**Work order**
Would you find each line in the entries below with the string "kids" and copy it?
─── Source material
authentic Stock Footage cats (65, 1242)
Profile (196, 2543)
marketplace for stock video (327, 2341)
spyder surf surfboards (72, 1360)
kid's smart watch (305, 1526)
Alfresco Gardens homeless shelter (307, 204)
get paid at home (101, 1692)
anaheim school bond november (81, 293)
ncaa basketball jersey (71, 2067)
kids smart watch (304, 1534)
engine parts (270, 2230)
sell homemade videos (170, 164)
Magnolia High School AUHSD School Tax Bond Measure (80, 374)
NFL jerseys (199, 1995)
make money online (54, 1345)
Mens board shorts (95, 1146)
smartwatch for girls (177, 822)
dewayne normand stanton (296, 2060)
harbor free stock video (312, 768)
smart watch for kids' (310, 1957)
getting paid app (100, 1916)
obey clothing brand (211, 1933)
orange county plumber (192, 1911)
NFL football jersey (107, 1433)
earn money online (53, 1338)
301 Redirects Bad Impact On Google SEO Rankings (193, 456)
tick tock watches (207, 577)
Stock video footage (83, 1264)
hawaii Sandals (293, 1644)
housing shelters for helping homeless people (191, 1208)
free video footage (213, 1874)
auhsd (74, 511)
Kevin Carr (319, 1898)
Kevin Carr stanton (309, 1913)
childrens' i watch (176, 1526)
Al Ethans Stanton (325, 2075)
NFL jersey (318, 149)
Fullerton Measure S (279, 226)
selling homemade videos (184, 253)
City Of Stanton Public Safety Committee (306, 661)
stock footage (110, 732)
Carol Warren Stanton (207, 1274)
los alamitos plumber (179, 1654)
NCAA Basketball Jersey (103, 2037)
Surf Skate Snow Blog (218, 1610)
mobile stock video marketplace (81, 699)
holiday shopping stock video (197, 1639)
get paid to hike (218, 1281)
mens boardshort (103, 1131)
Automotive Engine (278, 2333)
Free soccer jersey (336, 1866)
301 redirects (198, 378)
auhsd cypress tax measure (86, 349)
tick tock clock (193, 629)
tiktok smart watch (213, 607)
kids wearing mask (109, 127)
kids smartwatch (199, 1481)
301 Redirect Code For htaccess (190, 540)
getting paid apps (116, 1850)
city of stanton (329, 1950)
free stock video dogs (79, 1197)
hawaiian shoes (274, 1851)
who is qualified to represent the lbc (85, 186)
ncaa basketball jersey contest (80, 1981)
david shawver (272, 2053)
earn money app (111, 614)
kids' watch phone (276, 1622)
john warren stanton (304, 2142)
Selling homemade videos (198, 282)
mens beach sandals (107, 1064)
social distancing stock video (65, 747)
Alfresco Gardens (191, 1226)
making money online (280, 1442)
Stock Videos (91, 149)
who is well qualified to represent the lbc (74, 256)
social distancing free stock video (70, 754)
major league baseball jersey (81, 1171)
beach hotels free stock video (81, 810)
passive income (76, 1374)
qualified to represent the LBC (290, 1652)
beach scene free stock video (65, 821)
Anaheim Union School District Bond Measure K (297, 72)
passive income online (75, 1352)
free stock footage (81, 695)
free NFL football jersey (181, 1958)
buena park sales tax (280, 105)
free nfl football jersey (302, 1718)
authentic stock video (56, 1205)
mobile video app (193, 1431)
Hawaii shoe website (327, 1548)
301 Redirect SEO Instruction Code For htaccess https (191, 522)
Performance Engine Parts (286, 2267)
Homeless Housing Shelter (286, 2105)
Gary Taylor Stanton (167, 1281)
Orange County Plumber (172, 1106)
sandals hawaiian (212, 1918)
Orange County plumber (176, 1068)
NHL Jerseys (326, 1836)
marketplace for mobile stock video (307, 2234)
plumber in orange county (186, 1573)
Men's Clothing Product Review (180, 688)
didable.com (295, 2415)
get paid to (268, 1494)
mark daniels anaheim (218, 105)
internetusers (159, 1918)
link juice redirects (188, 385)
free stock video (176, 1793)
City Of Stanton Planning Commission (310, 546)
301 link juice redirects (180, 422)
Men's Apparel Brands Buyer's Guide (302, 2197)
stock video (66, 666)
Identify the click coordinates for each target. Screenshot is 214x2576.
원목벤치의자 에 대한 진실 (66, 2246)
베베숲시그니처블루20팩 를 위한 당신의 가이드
──────
**Exercise output**
kids smart watch (304, 1534)
smart watch for kids' (310, 1957)
kids wearing mask (109, 127)
kids smartwatch (199, 1481)
kids' watch phone (276, 1622)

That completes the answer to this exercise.